Dopo il narcolettico Iron Fist e il tonfo dell’atteso The Defenders, ci voleva una scossa per giustificare l’esistenza di quel ramo del Marvel Cinematic Universe che ha trovato casa su Netflix. Un’iniezione di adrenalina arriva da uno dei personaggi più duri e controversi della “Casa delle Idee”: quel Punisher (Jon Bernthal) che già era stato la sorpresa più gradita della seconda stagione di Daredevil, un personaggio brutale e tormentato, per il quale non esistono scale di grigio e che elargisce la sua giustizia a colpi di proiettile.

2. Spirito di vendetta

Quando un misterioso video sembra gettare una luce sinistra sulle operazioni militari segrete in cui è coinvolto, Frank Castle veste nuovamente la corazza del Punitore per scoprire i veri responsabili dello sterminio della sua famiglia.
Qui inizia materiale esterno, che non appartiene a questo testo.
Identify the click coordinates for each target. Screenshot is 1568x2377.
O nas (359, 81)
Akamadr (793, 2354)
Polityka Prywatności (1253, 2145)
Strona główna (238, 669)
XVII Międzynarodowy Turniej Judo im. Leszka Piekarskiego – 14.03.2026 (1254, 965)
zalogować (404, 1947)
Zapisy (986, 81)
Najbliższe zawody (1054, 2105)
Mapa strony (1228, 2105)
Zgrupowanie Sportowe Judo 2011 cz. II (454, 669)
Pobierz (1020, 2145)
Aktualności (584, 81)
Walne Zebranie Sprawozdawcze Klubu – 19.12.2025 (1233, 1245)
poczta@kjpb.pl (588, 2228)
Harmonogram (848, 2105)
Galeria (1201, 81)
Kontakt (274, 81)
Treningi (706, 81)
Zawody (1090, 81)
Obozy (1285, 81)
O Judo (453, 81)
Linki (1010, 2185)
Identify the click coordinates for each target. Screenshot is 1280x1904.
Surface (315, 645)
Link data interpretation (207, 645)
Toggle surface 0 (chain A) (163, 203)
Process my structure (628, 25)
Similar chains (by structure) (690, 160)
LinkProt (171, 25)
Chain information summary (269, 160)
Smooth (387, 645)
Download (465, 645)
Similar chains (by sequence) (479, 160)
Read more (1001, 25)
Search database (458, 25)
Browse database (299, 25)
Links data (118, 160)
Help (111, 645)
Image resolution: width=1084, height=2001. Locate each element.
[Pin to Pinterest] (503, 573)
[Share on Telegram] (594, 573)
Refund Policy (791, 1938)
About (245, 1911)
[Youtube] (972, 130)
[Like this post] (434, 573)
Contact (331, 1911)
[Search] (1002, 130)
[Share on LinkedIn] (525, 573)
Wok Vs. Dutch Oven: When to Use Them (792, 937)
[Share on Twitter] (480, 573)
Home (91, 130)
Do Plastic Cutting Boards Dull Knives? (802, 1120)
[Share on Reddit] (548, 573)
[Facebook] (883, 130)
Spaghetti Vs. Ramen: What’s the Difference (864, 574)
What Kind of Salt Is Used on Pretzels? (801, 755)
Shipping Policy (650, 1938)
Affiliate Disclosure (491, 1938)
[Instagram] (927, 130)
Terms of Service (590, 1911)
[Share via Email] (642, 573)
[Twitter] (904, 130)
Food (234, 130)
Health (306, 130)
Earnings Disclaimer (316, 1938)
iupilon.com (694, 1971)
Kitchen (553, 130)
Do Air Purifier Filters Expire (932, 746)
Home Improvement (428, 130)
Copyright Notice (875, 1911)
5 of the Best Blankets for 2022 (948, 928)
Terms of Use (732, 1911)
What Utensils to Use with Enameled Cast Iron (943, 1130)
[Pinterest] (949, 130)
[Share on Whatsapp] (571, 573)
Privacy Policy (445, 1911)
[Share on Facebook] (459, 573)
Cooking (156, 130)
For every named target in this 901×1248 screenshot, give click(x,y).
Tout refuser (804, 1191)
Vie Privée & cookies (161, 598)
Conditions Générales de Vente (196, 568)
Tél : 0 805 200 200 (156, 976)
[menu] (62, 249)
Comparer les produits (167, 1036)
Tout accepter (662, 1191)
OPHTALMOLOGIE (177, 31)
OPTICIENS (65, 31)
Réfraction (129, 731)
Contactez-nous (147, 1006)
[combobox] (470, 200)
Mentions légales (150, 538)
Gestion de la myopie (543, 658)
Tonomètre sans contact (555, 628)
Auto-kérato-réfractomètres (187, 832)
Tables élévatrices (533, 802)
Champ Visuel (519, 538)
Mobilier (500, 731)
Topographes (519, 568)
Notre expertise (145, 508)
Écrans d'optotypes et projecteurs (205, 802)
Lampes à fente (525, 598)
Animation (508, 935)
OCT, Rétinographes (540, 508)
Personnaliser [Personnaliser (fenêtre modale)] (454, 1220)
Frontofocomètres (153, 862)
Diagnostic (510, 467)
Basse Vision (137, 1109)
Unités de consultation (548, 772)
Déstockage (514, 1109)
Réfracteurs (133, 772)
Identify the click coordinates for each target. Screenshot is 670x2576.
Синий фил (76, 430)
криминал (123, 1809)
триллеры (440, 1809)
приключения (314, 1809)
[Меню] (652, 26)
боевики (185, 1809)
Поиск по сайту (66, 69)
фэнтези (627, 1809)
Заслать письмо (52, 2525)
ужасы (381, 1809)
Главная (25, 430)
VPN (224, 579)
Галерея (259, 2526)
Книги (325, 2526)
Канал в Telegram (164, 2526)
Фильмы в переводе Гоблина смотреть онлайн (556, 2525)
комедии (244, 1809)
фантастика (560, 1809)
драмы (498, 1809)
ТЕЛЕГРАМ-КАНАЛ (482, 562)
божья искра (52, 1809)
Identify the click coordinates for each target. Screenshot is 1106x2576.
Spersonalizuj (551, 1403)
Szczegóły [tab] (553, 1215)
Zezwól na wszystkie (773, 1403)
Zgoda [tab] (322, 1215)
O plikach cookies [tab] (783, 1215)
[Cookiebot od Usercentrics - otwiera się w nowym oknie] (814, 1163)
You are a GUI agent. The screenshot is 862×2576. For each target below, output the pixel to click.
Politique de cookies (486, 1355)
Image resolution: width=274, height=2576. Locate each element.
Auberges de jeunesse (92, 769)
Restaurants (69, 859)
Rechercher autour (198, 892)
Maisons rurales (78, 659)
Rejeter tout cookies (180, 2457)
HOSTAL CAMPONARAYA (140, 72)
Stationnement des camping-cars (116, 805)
In nome della verosimiglianza, la caccia sanguinosa che ne deriva è raccontata in tutta la sua brutalità e il protagonista, lungi dall’essere un superuomo immortale, ne esce sempre malconcio. Il suo corpo ferito, trafitto e ricucito traccia una sorta di itinerario del dolore e disegna una simbologia sottile che si cela sotto l’apparenza da prodotto di intrattenimento: la storia di un uomo che nel suo esporsi instancabilmente al dolore sembra voler punire non solo i suoi nemici ma innanzitutto se stesso per una vita ormai priva di ogni significato.

3. Zona di guerra

Se Jessica Jones ha come riferimento i film noir e Luke Cage affonda le radici nella blaxploitation, The Punisher sembra guardare piuttosto a quel particolare filone del cinema di guerra che racconta il ritorno a casa dei reduci. Tra Rambo e Taxi Driver, la serie si confronta con gli strascichi della “sporca guerra” in Afghanistan e, soprattutto, con la difficoltà degli ex combattenti di rientrare in un tessuto sociale che rigetta la violenza a cui il fronte li ha abituati. E lo fa al meglio quando il discorso diviene più sottile, quando il protagonista si spoglia delle granate e dei fucili di precisione e si trova alle prese con i problemi della quotidianità e le questioni di famiglia del suo partner Micro (Ebon Moss-Bachrach).

4. Age of (Ul)Trump

Una serie che mira alla verosimiglianza non può sfuggire al confronto con l’attualità. E The Punisher decide di prenderla di petto, mettendo sul tavolo i più scottanti temi di confronto nell’America di Trump: dall’immigrazione al controllo delle armi, passando per i brontolii della pancia del Paese, tutte le problematiche sonomesse in scena in modo forse un po’ troppo palese. Tuttavia, la trattazione riesce intelligentemente a presentare le questioni nella loro complessità, senza propendere per una parte o per l’altra o scadere in soluzioni semplicistiche.

5. Kick-Ass

Come per gli altri telecomic Netflix, la punta di diamante della serie è il comparto tecnico: a una fotografia curatissima che racconta gli ambienti urbanic servendosi di colori freddi e gioca elegantemente con la profondità di campo fa da contrappunto una regia dal linguaggio modernissimo, specialmente nella composizione delle inquadrature. A ciò si aggiunge un cast di ottimi professionisti, capitanato da un Jon Bernthal che sembra nato per il ruolo. Se qualche neo c’è, si trova nella sceneggiatura, che non riesce a gestire al meglio il villain e le sottotrame , risultando dispersiva a causa del numero eccessivo di episodi.